Total pages in book: 91
Estimated words: 87608 (not accurate)
Estimated Reading Time in minutes: 438(@200wpm)___ 350(@250wpm)___ 292(@300wpm)
Estimated words: 87608 (not accurate)
Estimated Reading Time in minutes: 438(@200wpm)___ 350(@250wpm)___ 292(@300wpm)
He glanced sideways at the chief, who only glowered back. “Do you have a travel mug I can borrow?”
“Of course,” I assured him, lowering my voice as both men reached the first step to my porch. “Good morning, Chief MacBain.”
He was scowling as though somehow, already, I’d offended him. “Morning, Mr. Corey,” he rumbled.
Why he had to call me Mr. Corey, every single time, was beyond me. What was wrong with just using my name? I’d asked him to please use it every time we bumped into one another.
“We have some questions.”
Of course he did. Why else would he be here? I glanced at Pete, who rolled his eyes, and then I met MacBain’s gaze. “Certainly.”
“Do you live here alone?”
I was guessing that spectral dogs and a daemon masquerading as a black cat didn’t count. And technically, the ghosts only dropped by; they didn’t live with me. Yes, sometimes the stays were extended, but they had other places to be. “I do. May I ask what this is about?”

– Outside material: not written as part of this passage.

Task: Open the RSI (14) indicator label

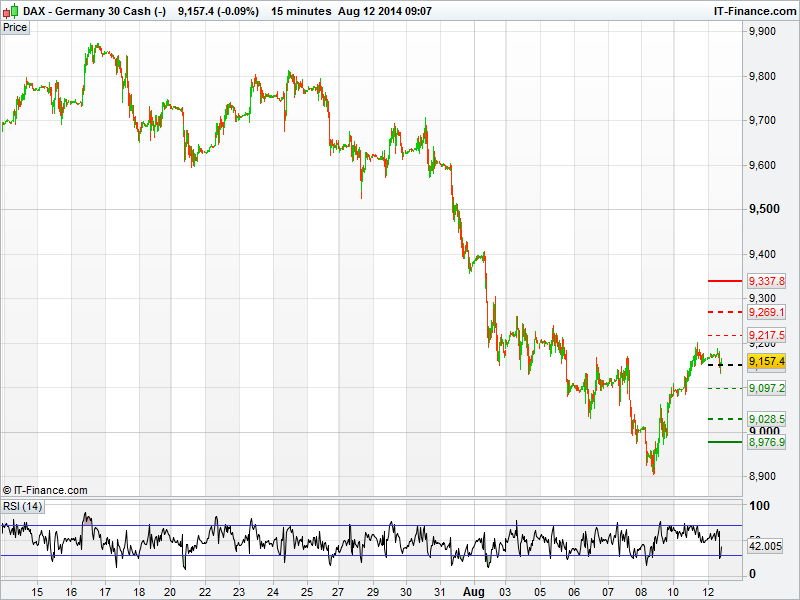Action: pos(23,506)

He cleared his throat. “I was trying to determine if you were the only one on the property.”
“Why?”
“I wanted to question everyone who was here last night.”
I took a breath. I didn’t like it when others did this to me, talked in circles, not getting to the point, and it wasn’t any better coming from a human. “Well, I would be everyone, so please, ask away.”
He was glaring now, and between the furrowed brows, thick dark lashes, and midnight-blue eyes, he appeared forbidding. Or, I was guessing, did to most people. But as I’d done nothing wrong for him to be trying to intimidate me, I found myself more than slightly annoyed. I had things to do this morning, and wasting my time on my porch with a man who didn’t seem at all ready to get to the point of his inquiry was not putting me in the best mood.
“A girl was murdered last night, Mr. Corey, and dumped in the bushes between your home and the Johnsons’. Have you seen or heard anything?”
I was stunned. Poor girl. I grieved for the loss of life and the fear she went through. “You have to find out who did it so she can be at rest,” I told him.
“We have to find out who did it because she was murdered,” he corrected me, sounding as irritable as usual.
She hadn’t been left on my property. I would have felt it. Or if I hadn’t, the dogs—Osko, Gwyn, and Dar—would have alerted me when they did their evening rounds. As fearsome and terrifying as they were, they would have been aggrieved over finding someone dead on my land, but they would not have seen anything beyond the boundary. Until their owner collected them for his hunt, the dogs were bound to the property, unable to step foot beyond the ley lines that framed the Corey land—or Corvus, as it had been called in my family for hundreds of years.
“Mr. Corey?”
“Sorry.” I sighed deeply. “I feel terrible for the girl, but I didn’t hear or see anything. There was a pretty serious thunderstorm last night.”
“Yes,” MacBain agreed, and I realized suddenly that I wasn’t looking at irritation from him, but instead pain. He had left the big city to move here with his brother and niece, to a town with forest on three sides and a beach on the other, where a herd of deer could stop traffic, and where everyone knew your name. To have a murder six months in had to be horrifying for him on every level. It had to make him feel as though he’d made a terrible mistake.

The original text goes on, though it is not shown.